Nikita Zelenkov, a palaeontologist at the Russian Academy of Sciences, said that when he first received the thigh bone for study he thought it must be from a long-extinct elephant bird from Madagascar. “No birds of this size have ever been reported from Europe,” he said.

But close inspection revealed that the bird probably belonged to an ancient species called Pachystruthio dmanisensis, a stocky, flightless creature that stood about 3.5 metres tall. Based on measurements of the thigh bone, the scientists calculate the bird weighed about 450kg, which is twice the weight of the largest extinct moas from New Zealand, three times heavier than the largest living bird, the common ostrich, and nearly as heavy as an adult polar bear. The fossils are described in the Journal of Vertebrate Paleontology.

Pachystruthio dmanisensis stood around 3.5 metres tall, and is estimated to have weighed about 450kg

“We don’t know when it became extinct exactly, but most likely it did not survive later than 1.2m years ago,” Zelenkov said. “They would have been seen by various Homo erectus people.”

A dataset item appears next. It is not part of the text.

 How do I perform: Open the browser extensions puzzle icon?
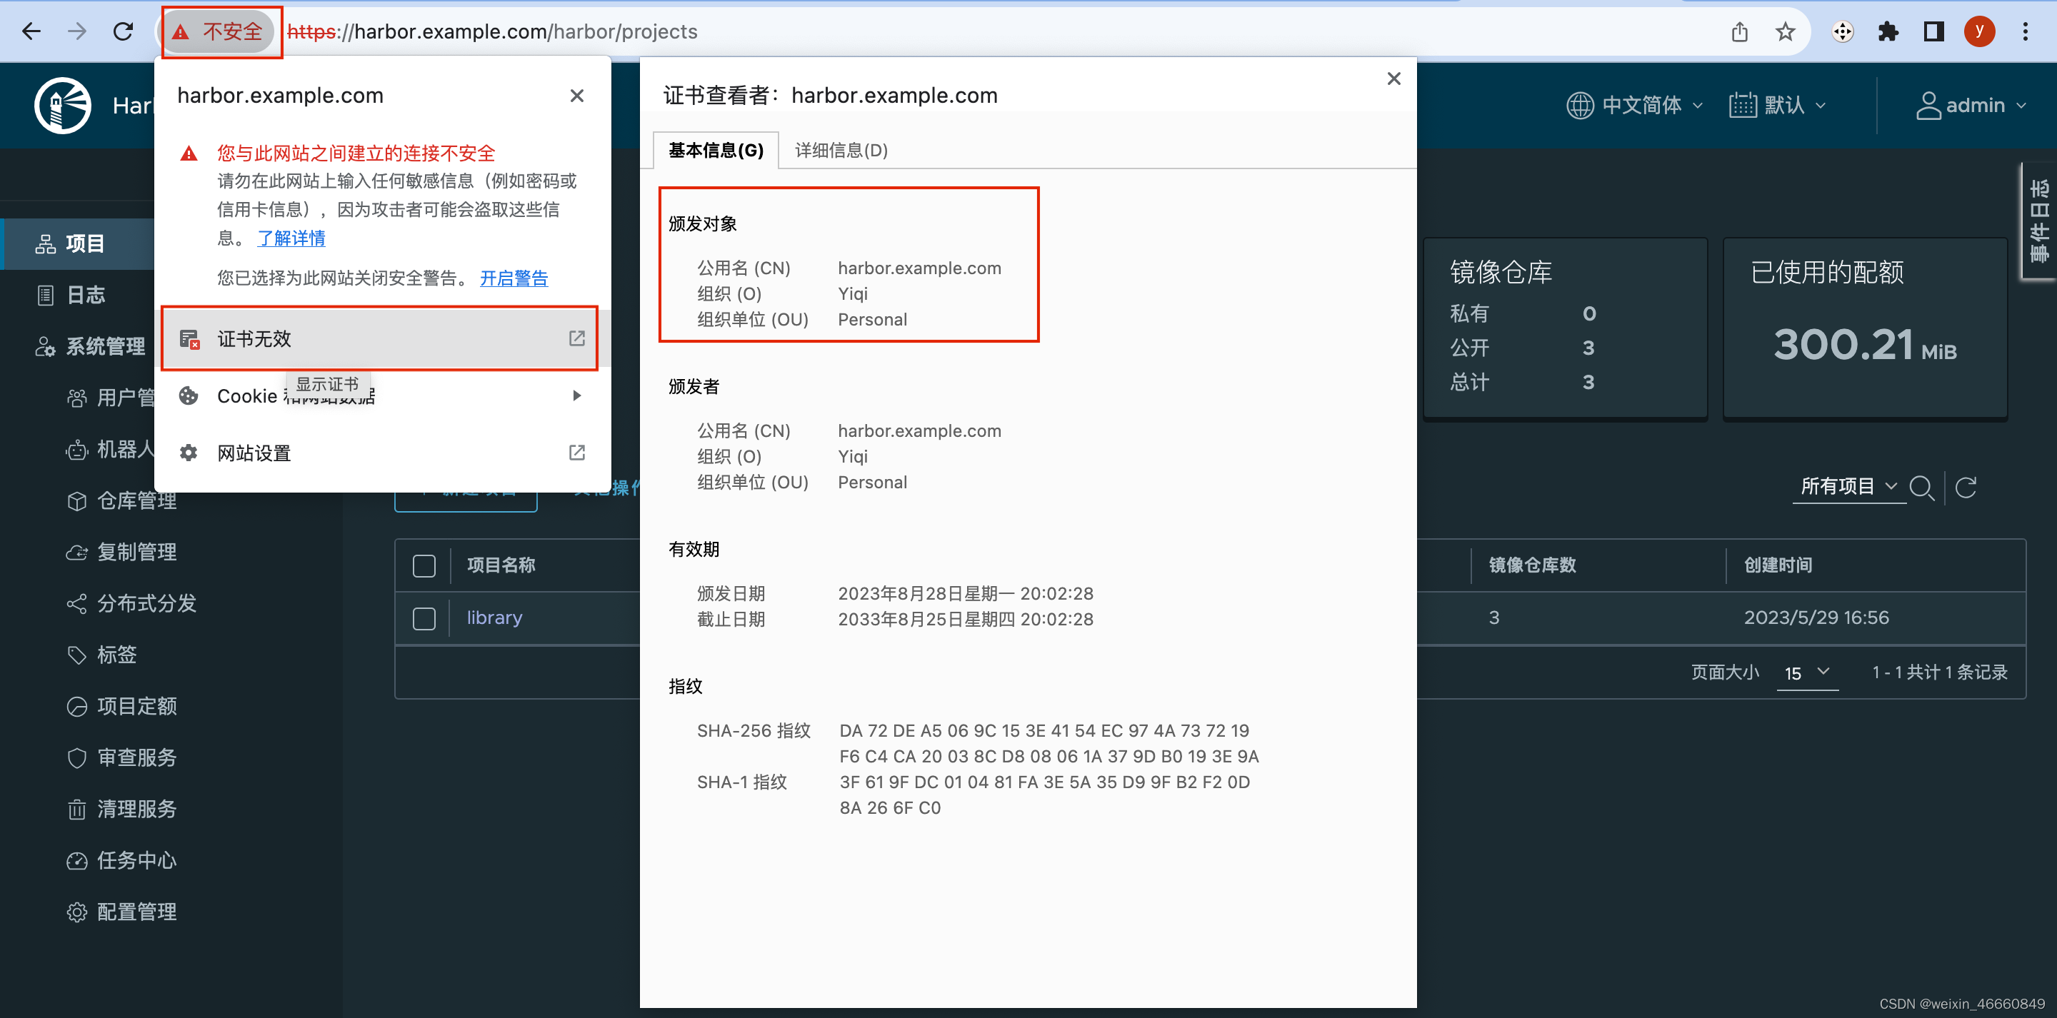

Despite the bird’s bulk, the long, slim thigh bone shows it was fast on its feet. Other remains recovered from the cave offer some explanation as to why that may have helped: the giant bird lived alongside some of the most formidable predators of the Ice Age, from sabre-toothed cats to other over-sized carnivores, including giant cheetahs and giant hyenas. All could take on prey as large as mammoths.

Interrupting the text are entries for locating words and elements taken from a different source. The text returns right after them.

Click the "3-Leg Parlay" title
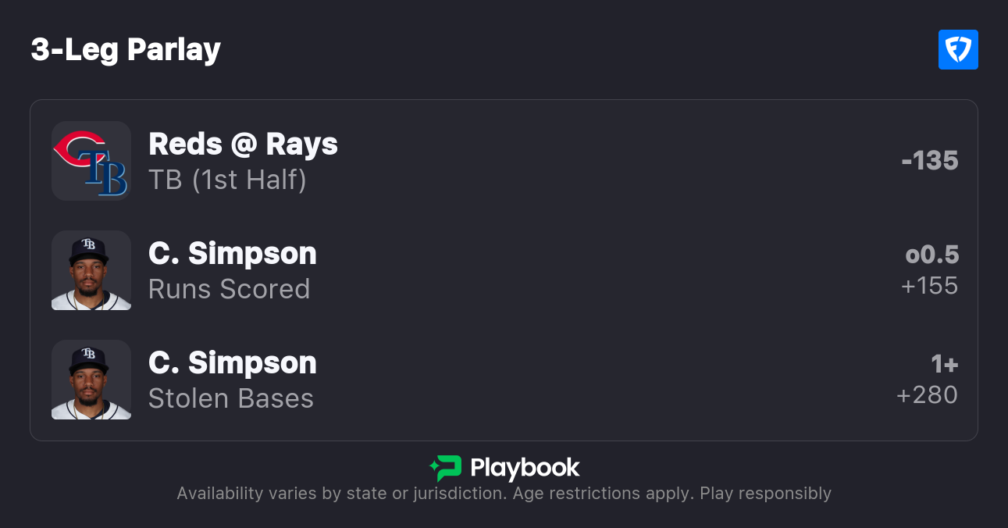tap(126, 50)
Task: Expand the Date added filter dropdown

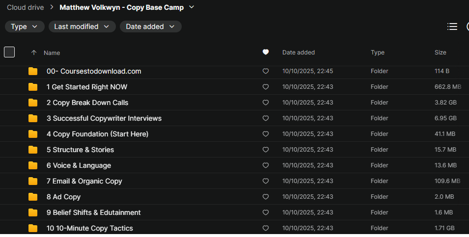Action: 150,26
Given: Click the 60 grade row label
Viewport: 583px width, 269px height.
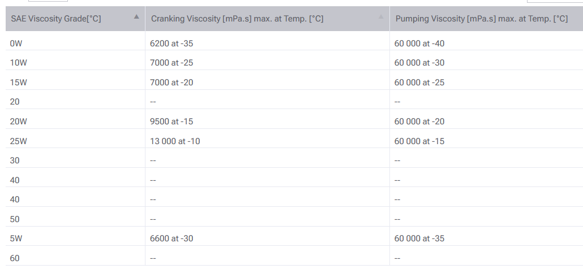Looking at the screenshot, I should point(15,258).
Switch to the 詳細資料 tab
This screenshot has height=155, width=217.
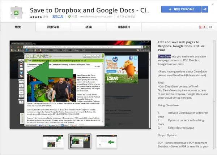(53, 27)
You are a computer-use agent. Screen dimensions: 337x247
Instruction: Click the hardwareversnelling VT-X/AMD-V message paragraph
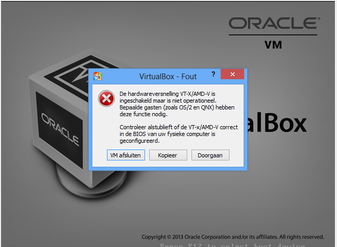(177, 104)
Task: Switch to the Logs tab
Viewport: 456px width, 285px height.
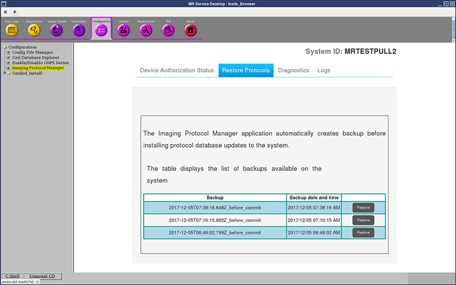Action: pyautogui.click(x=324, y=70)
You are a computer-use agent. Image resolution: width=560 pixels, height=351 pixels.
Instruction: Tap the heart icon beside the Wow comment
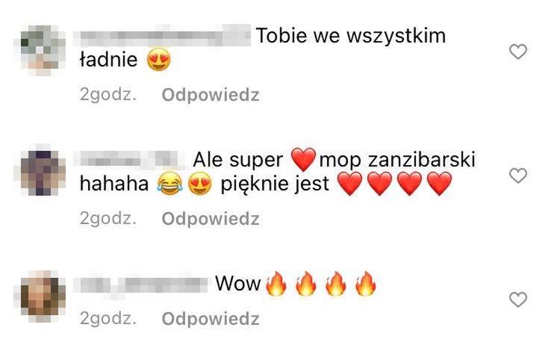(x=518, y=299)
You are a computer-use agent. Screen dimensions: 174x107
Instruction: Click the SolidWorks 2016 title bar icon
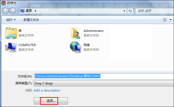pos(3,3)
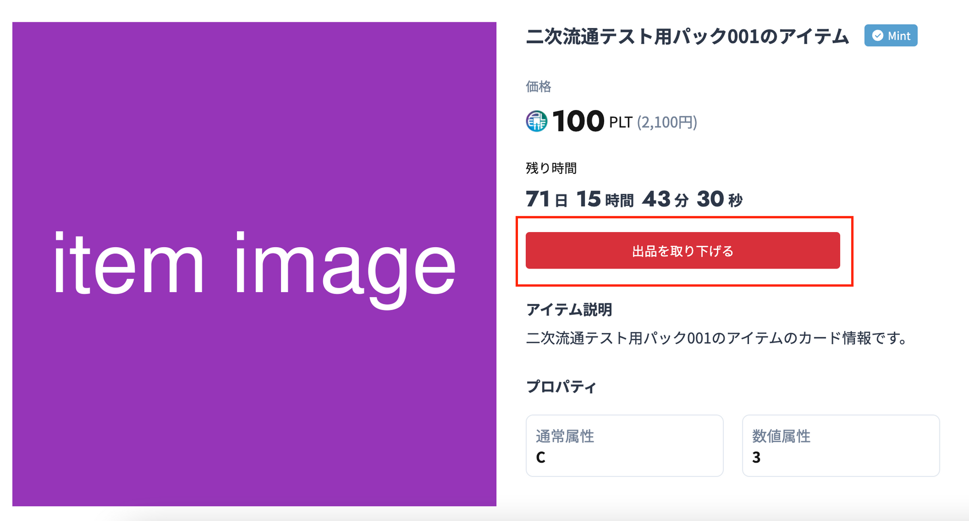
Task: Click the 価格 label
Action: click(x=538, y=87)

Evolution has decorated the tree of life with a bizarre collection of bulky birds. The apparently herbivorous Gastornithidae, a family of prehistoric flightless birds with powerful legs and enormous beaks, stalked Europe, Asia and North America, from 66m to 35m years ago. When fully grown, some species reached three metres tall.

A similar-sized feathery beast brought terror to the rainforests of Australia’s Northern Territory 15m years ago. Technically known as Bullockornis planei but named the “demon duck of doom” by a researcher with an eye for publicity, the bird sported a scythe-like beak on a head the size of a horse’s. Also known as thunderbirds, the beasts are thought to have survived until at least 50,000 years ago.

Scientists have argued over the identity of the world’s largest bird for decades, but last year researchers at the Zoological Society of London attempted to settle the matter. They set out with a tape measure and a pair of callipers to measure hundreds of bird bones in museums around the world and came across one creature from Madagascar that stood three metres tall and weighed up to 800kg. Its name, Vorombe titan, means “big bird” in a mixture of Malagasy and Greek.

The Taurida cave where the latest bones were found was discovered only last year during the construction of a motorway that will link Simferopol, a city in the heart of the Crimean peninsula, to the city of Kerch in the east. How common the big birds were across Europe is unknown and a question that future expeditions will now seek to answer. “Although there is no evidence yet, this bird might have been spread across more western territories,” Zelenkov said.

Excavations at the site have also uncovered the remains of a bison and a mammoth, and field studies at the site are expected to continue for some time yet. “There may be much more that the site will teach us about Europe’s distant past,” Zelenkov said.